THE INPUT:
┌──
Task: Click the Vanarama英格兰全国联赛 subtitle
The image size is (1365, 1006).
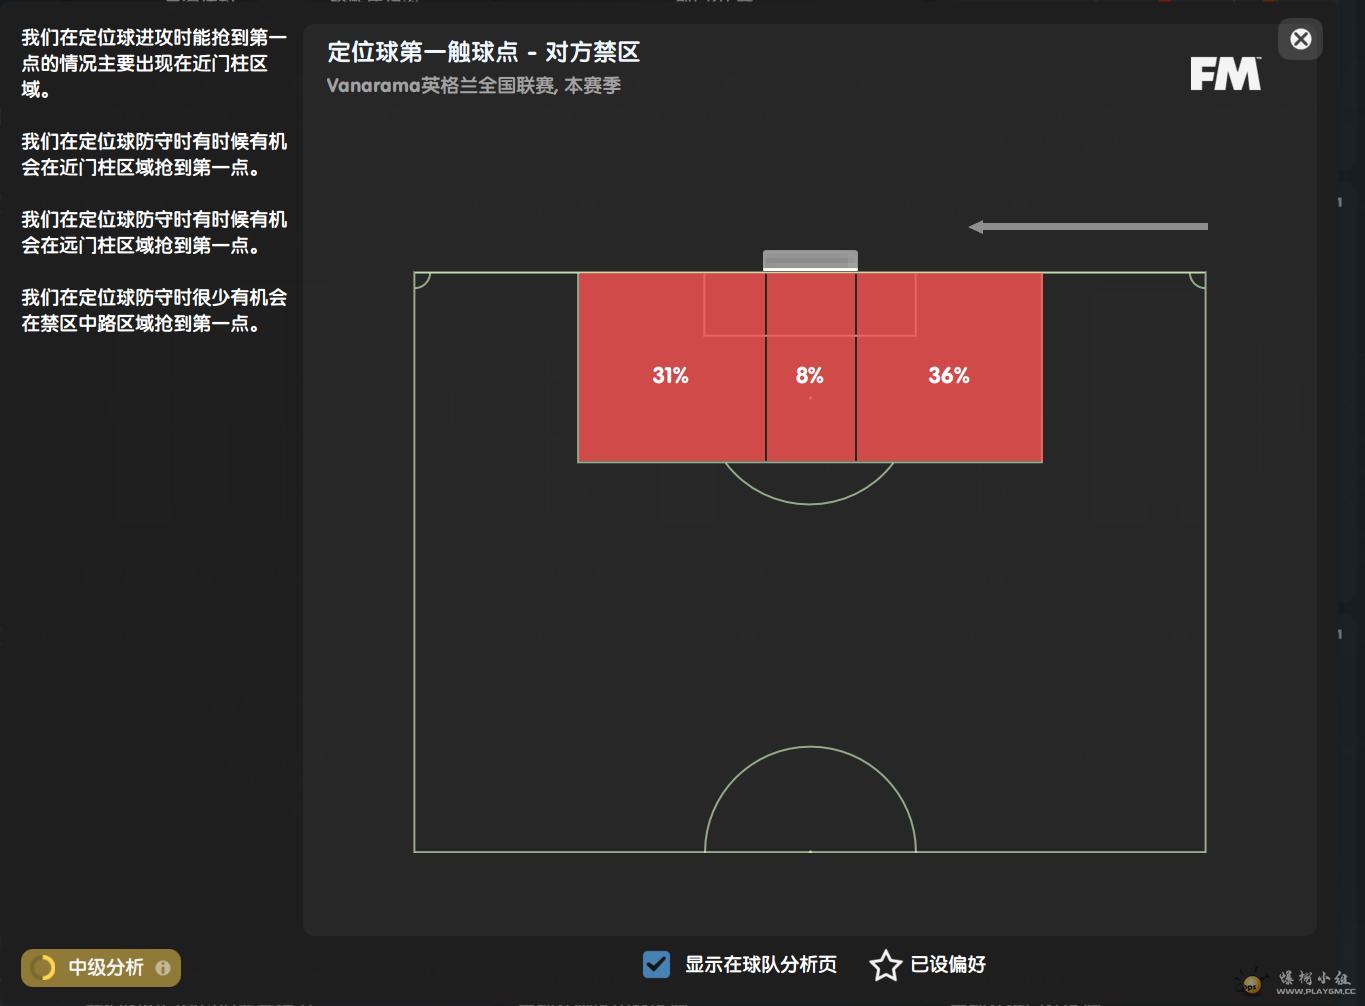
└──
┌──
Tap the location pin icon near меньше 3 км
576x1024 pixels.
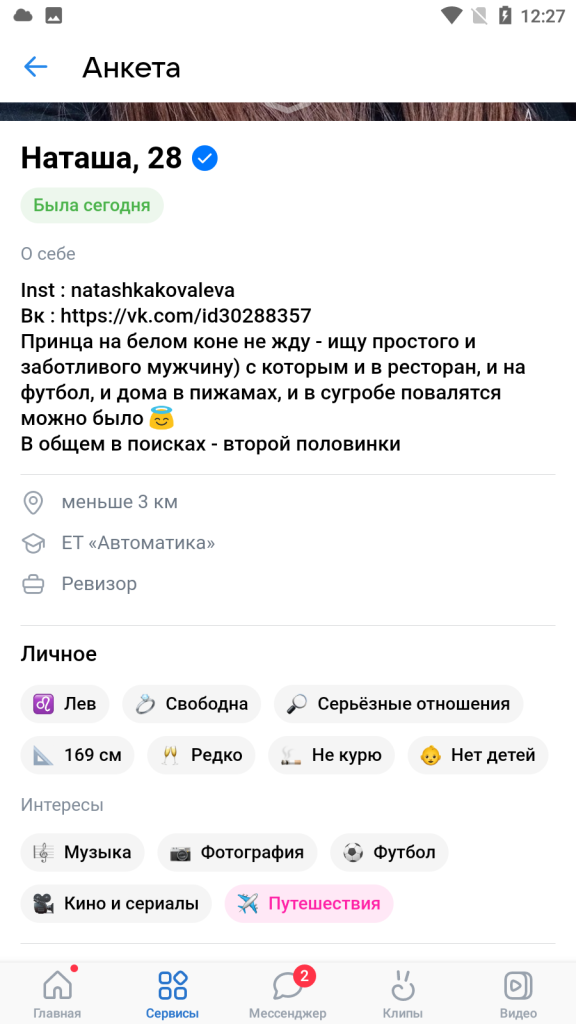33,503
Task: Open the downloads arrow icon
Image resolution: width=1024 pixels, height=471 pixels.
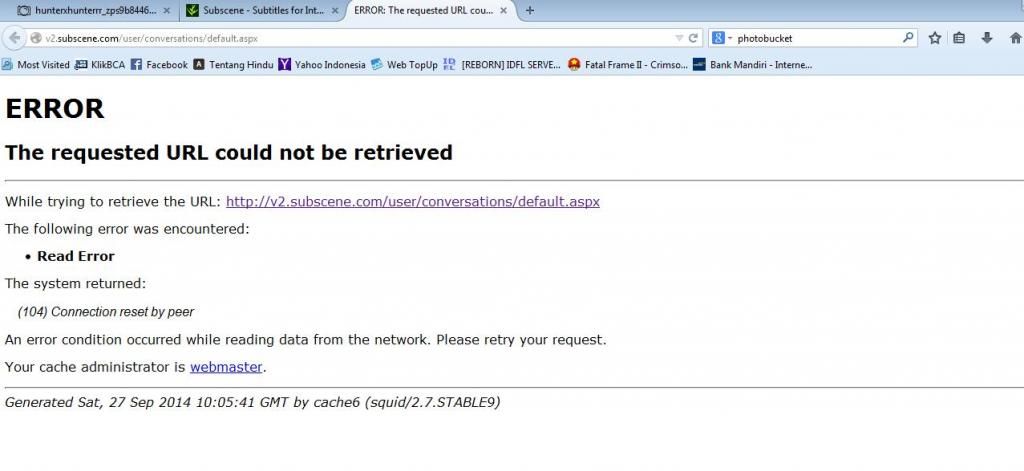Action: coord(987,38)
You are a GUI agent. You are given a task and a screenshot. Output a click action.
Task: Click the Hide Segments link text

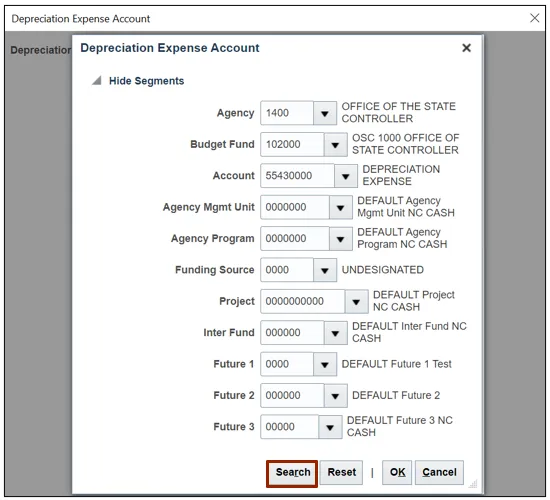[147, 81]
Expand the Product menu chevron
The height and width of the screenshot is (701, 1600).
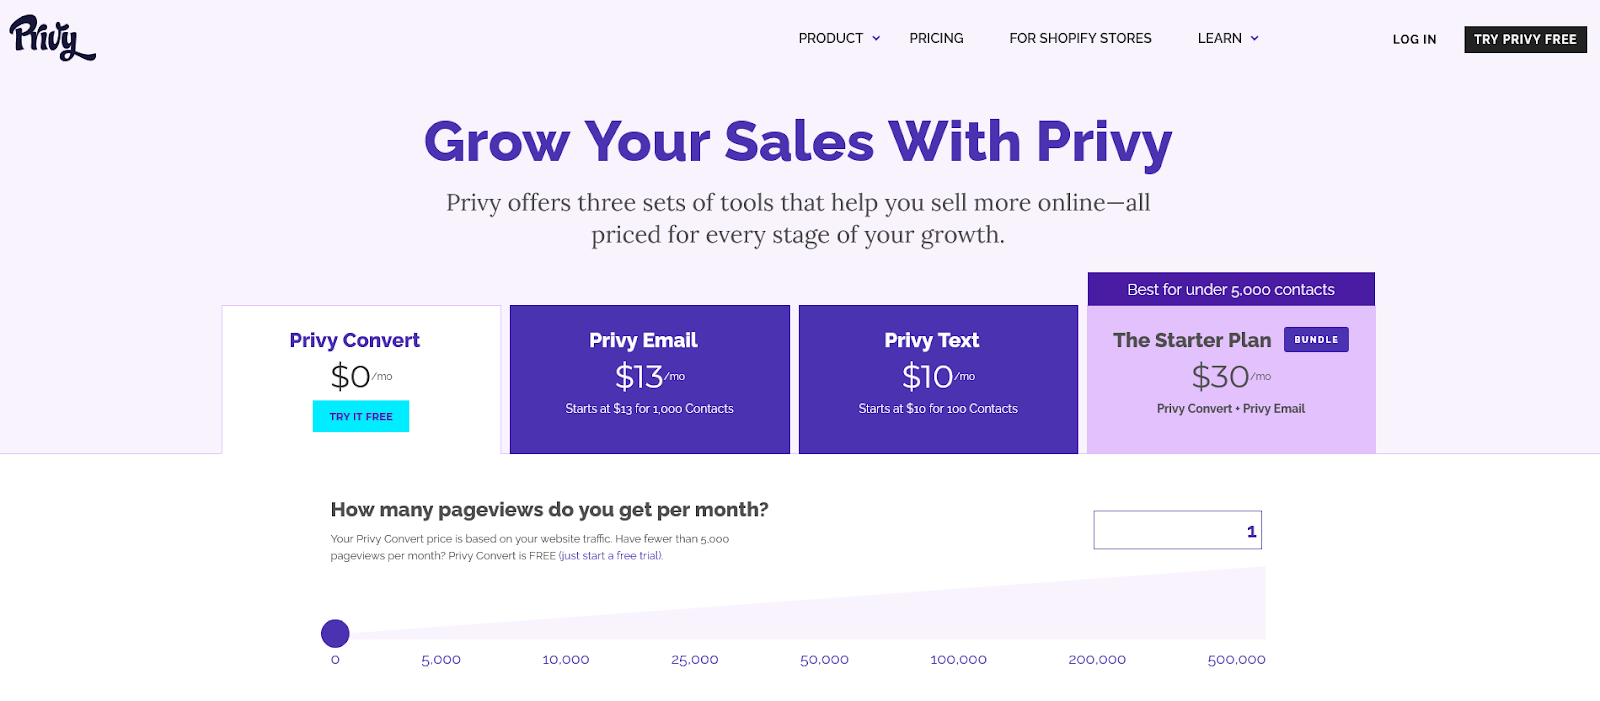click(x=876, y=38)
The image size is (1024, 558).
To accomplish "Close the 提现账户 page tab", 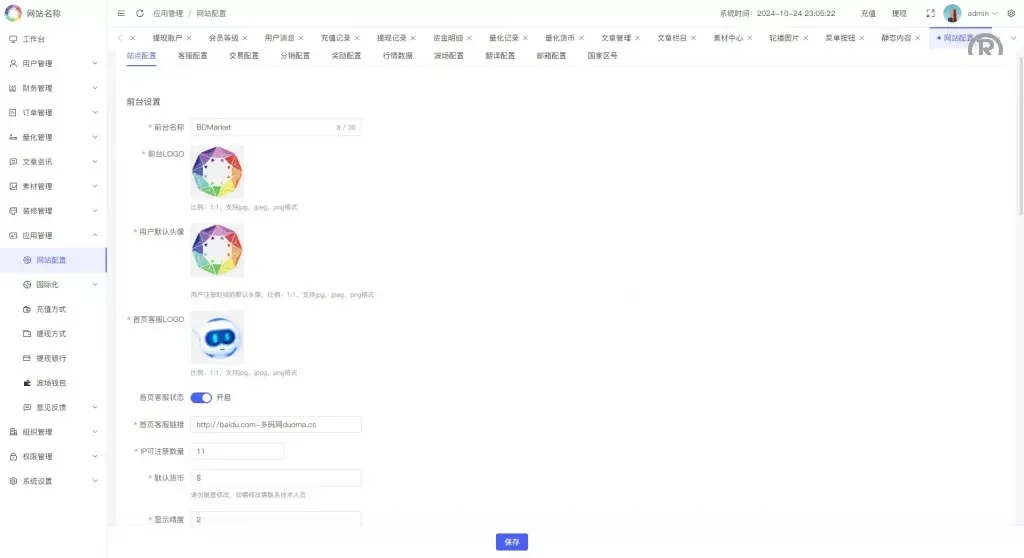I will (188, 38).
└──
Within the data above, the span starting at the line containing "Task: Click the Vanarama英格兰全国联赛 subtitle" and ending at the line containing "The image size is (1365, 1006)." is to be retyped exactly, with no other lines.

TASK OUTPUT:
Task: Click the Vanarama英格兰全国联赛 subtitle
The image size is (1365, 1006).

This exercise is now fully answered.